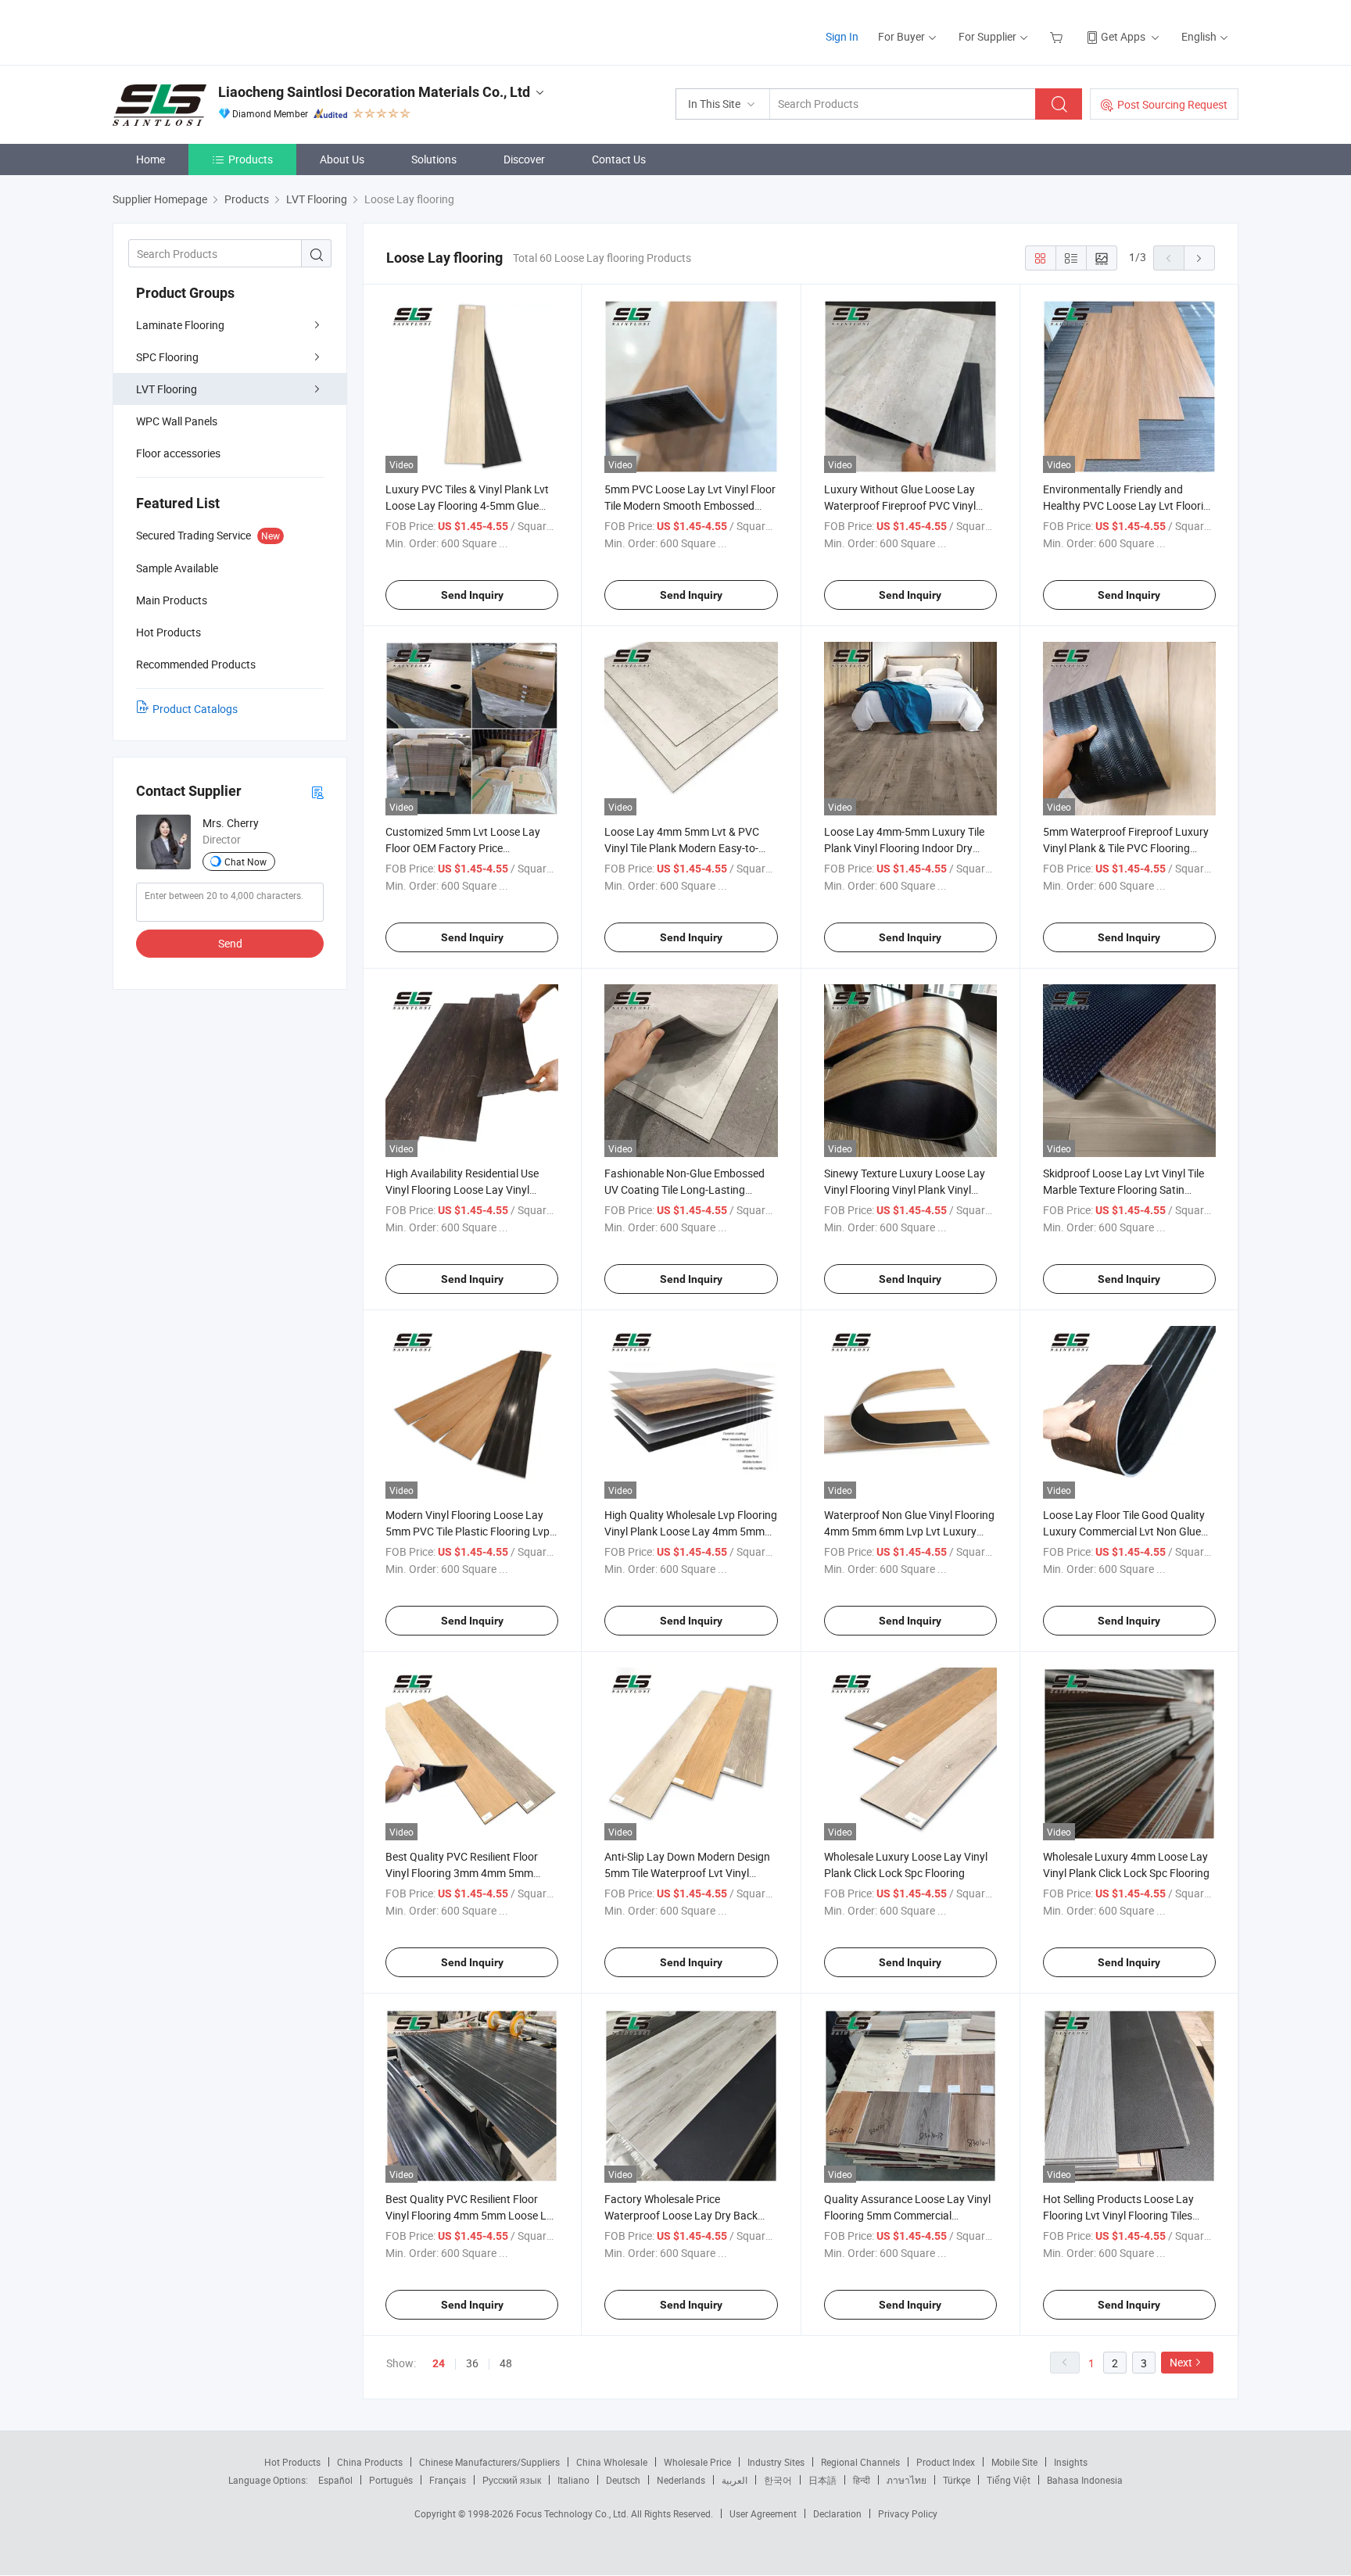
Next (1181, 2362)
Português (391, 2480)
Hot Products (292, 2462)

* * *

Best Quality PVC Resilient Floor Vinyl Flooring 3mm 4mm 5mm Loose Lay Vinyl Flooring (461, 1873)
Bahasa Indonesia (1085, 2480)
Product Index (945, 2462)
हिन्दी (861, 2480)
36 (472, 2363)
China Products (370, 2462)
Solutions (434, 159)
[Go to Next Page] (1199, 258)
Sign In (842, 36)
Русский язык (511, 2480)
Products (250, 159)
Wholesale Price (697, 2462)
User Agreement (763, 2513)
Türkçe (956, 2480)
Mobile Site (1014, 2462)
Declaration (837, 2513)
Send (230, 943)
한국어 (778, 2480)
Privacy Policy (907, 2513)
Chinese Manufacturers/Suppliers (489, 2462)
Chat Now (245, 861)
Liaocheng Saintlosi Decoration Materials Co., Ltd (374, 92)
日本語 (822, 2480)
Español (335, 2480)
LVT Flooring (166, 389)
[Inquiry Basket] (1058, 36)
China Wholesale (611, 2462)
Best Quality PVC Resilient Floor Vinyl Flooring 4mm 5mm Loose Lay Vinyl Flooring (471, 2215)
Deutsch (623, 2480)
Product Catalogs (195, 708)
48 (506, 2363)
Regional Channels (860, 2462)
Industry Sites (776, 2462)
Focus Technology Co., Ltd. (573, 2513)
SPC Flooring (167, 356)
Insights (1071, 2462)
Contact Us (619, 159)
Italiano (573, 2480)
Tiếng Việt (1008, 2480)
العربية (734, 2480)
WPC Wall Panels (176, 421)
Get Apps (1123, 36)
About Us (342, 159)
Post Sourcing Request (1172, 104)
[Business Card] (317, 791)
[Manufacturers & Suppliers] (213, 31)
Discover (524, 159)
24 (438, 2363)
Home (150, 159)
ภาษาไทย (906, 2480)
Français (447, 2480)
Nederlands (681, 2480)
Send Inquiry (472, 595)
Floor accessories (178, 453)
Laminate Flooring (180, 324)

→ The problem
From the data above, output exactly the lines between the one containing "Declaration (837, 2513)" and the one containing "Laminate Flooring (180, 324)", counting both of them.

→ Response to this exercise
Declaration (837, 2513)
Send (230, 943)
한국어 (778, 2480)
Privacy Policy (907, 2513)
Chinese Manufacturers/Suppliers (489, 2462)
Chat Now (245, 861)
Liaocheng Saintlosi Decoration Materials Co., Ltd (374, 92)
日本語 (822, 2480)
Español (335, 2480)
LVT Flooring (166, 389)
[Inquiry Basket] (1058, 36)
China Wholesale (611, 2462)
Best Quality PVC Resilient Floor Vinyl Flooring 4mm 5mm Loose Lay Vinyl Flooring (471, 2215)
Deutsch (623, 2480)
Product Catalogs (195, 708)
48 (506, 2363)
Regional Channels (860, 2462)
Industry Sites (776, 2462)
Focus Technology Co., Ltd. (573, 2513)
SPC Flooring (167, 356)
Insights (1071, 2462)
Contact Us (619, 159)
Italiano (573, 2480)
Tiếng Việt (1008, 2480)
العربية (734, 2480)
WPC Wall Panels (176, 421)
Get Apps (1123, 36)
About Us (342, 159)
Post Sourcing Request (1172, 104)
[Business Card] (317, 791)
[Manufacturers & Suppliers] (213, 31)
Discover (524, 159)
24 (438, 2363)
Home (150, 159)
ภาษาไทย (906, 2480)
Français (447, 2480)
Nederlands (681, 2480)
Send Inquiry (472, 595)
Floor accessories (178, 453)
Laminate Flooring (180, 324)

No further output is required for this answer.